Aaron Between the Mob and the Pit
Aaron's priesthood was framed by two catastrophes -- the Golden Calf and Korah's rebellion. Both threatened him. Both failed to destroy him.
Aaron has one of the most contradictory careers in the Torah. He was appointed High Priest by divine command, the one chosen out of all Israel to stand closest to God in the most sacred space of the Tabernacle. He was also the man who supervised the casting of the Golden Calf. Both of these things are true. The tension between them runs through every text that preserves his memory.
The ordering of Aaron's service -- who served under him, who was accountable to whom, who carried what and when -- is laid out in the book of Numbers with extraordinary precision. The Tanchuma tradition, working through these passages, preserves a principle that clarifies Aaron's role in terms that the English reader can easily miss. It connects to the broader picture of Aaron's conduct under pressure. When God commanded that the Levites be given to Aaron and his sons, the question was immediately raised: does this mean the Levites perform Aaron's personal labor? No. They are given to the Lord. They serve God through their service in the Tabernacle -- as gatekeepers, singers, carriers of the sacred vessels, porters of the Tent of Meeting's beams and bars and sockets. They are not Aaron's servants. They are God's servants assigned to Aaron's supervision.
The distinction matters because it defines the nature of Aaron's authority. He did not own the Levites. He directed their sacred service. The text says: "My eyes are on the faithful of the land; they will dwell with Me. He who walks in the path of integrity, it is he who will serve Me." Aaron's overseers and treasurers were appointed from among the faithful -- people characterized by integrity, not mere competence. The structure of the Tabernacle service was built on moral qualification, not tribal rank alone.
And then came Korah.
The rebellion of Korah against Moses and Aaron, preserved in its most detailed form in the Midrash Rabbah on Numbers, was in its way a grotesque mirror of the Calf episode. Both involved a large number of people pressing against a leader, demanding something they should not have demanded. Both ended in catastrophic death. But where the Calf story ended with Aaron surviving through a kind of moral compromise -- building the altar to buy time while Hur's blood was still fresh -- the Korah story ended with Korah receiving what the Sages describe as a double punishment uniquely suited to his unique offense.
The earth opened. Korah's faction was swallowed. The two hundred and fifty men who had brought their incense pans in defiance of Moses's command were consumed by fire. Korah received both fates simultaneously: first consumed by fire, then swallowed when the fire rolled him in a ball to the mouth of the earth. The Sages' reasoning for this doubled punishment was precise. Had Korah been consumed but not swallowed, those who were swallowed would have complained: it was Korah who caused this, and he escaped with fire while we were buried. Had he been swallowed but not consumed, those who were consumed would have said the same thing. The punishment was therefore doubled so that Korah bore the full weight of both consequences, leaving no one with grounds to protest.

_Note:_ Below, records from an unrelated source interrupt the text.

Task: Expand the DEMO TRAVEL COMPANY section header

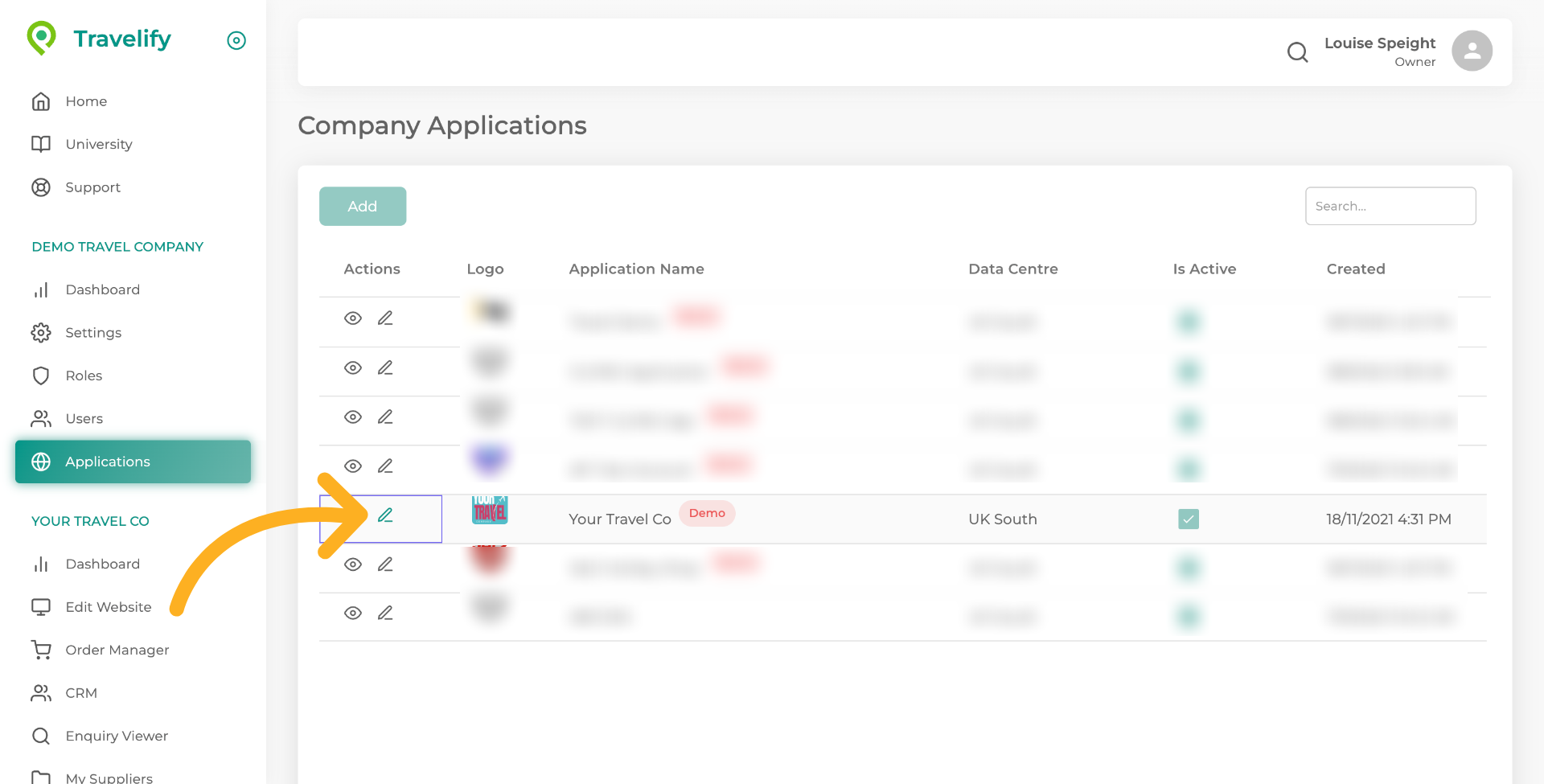Action: click(x=117, y=246)
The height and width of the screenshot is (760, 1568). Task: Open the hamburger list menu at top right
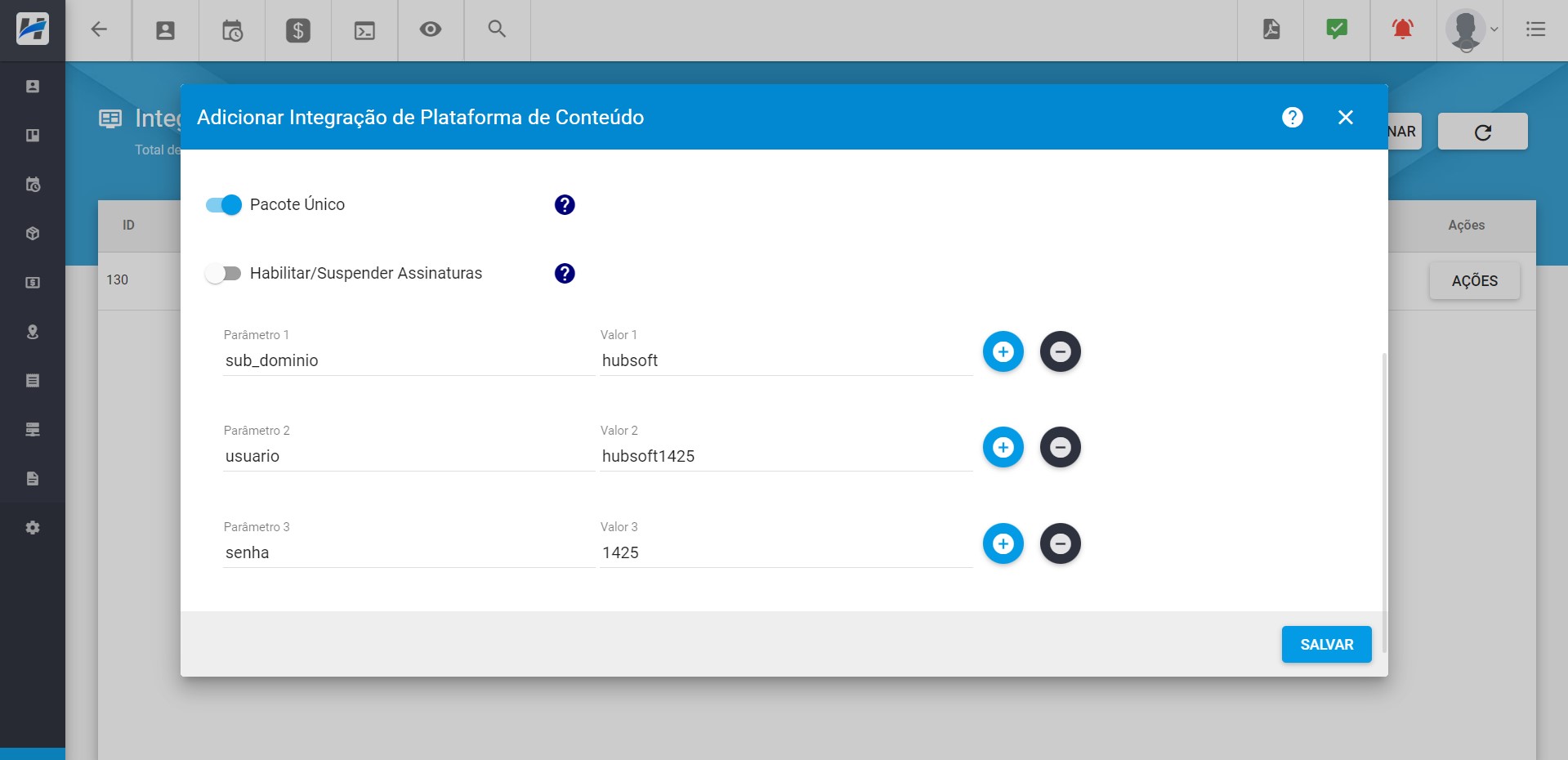click(1536, 30)
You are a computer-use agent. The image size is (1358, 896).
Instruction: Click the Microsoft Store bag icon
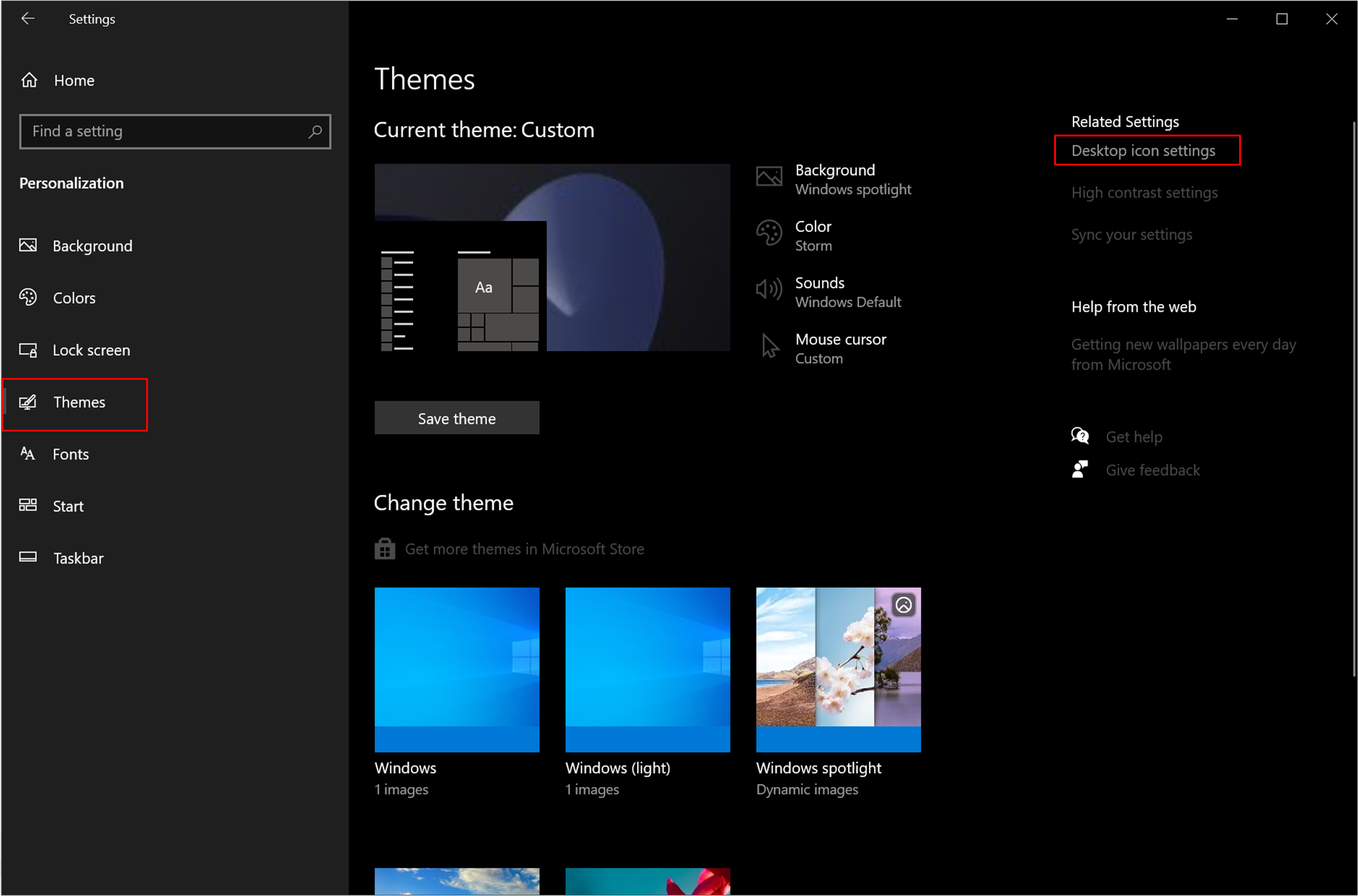pos(384,549)
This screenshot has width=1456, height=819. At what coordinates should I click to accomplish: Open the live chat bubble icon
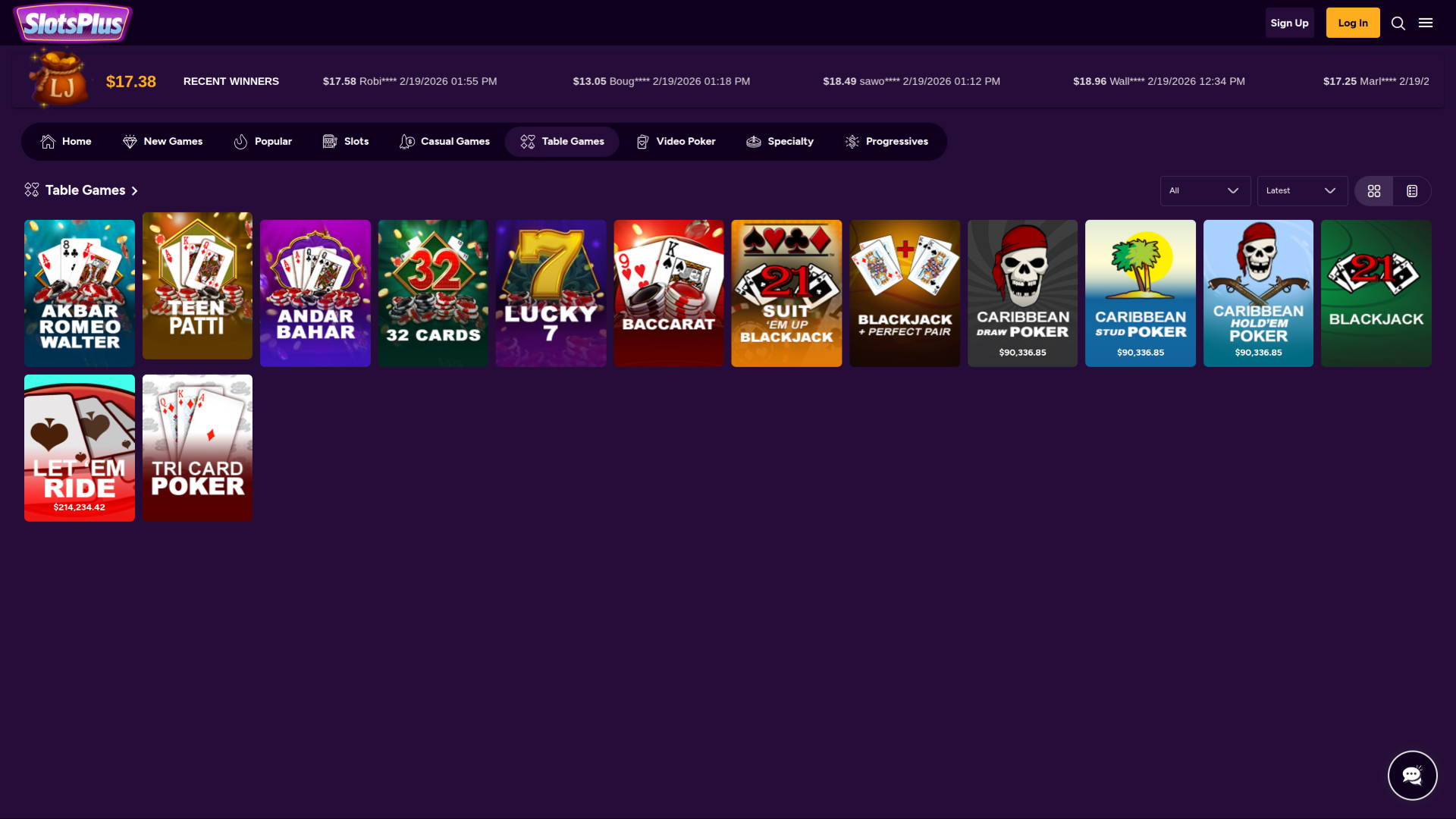pos(1412,775)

Notice what Aaron's role in the Korah rebellion was. He held his censer. He stood between the living and the dead, as the plague spread from the divine fire, and offered incense to stop it from advancing. The Torah records this moment with stark economy: Aaron took the censer, ran into the midst of the congregation, made atonement, and the plague stopped. He stood literally in the space between those still alive and those already fallen. The man who had once stood before a mob demanding a golden god was now standing between two categories of the dead -- those already killed by the plague, those about to be -- and his censer was the only thing holding the line.
God told Moses, in the aftermath of Korah: "You struck with a rod, and with what you struck, you are stricken." Moses had told Korah "it is too much for you" -- and God quoted this back to Moses later when Moses pleaded to enter the Land of Israel: "Enough for you, do not continue speaking to Me anymore about this matter." The word that Moses had thrown at Korah returned to him. Language has a way of doing that in the Torah's moral universe.
Aaron's silence runs through all of it. When his sons Nadav and Avihu died at the altar's inauguration, the text records simply: "and Aaron was silent." When Korah died and the plague raged, Aaron ran with his censer and did not speak. When Moses reproached him after the Calf, Aaron offered an explanation that the Sages found inadequate, and then the record goes quiet. He was punished for the Calf -- his four sons were meant to die, and two did, corresponding to the two curses that the bitter water administered to the unfaithful. Moses prayed and the other two were spared. Aaron kept serving.
Between the mob that demanded a calf and the earth that swallowed Korah, Aaron had one fixed orientation: the service of God, maintained in silence, approached through fire, held between the living and the dead. It was not the heroic priesthood of legend. It was something harder than that.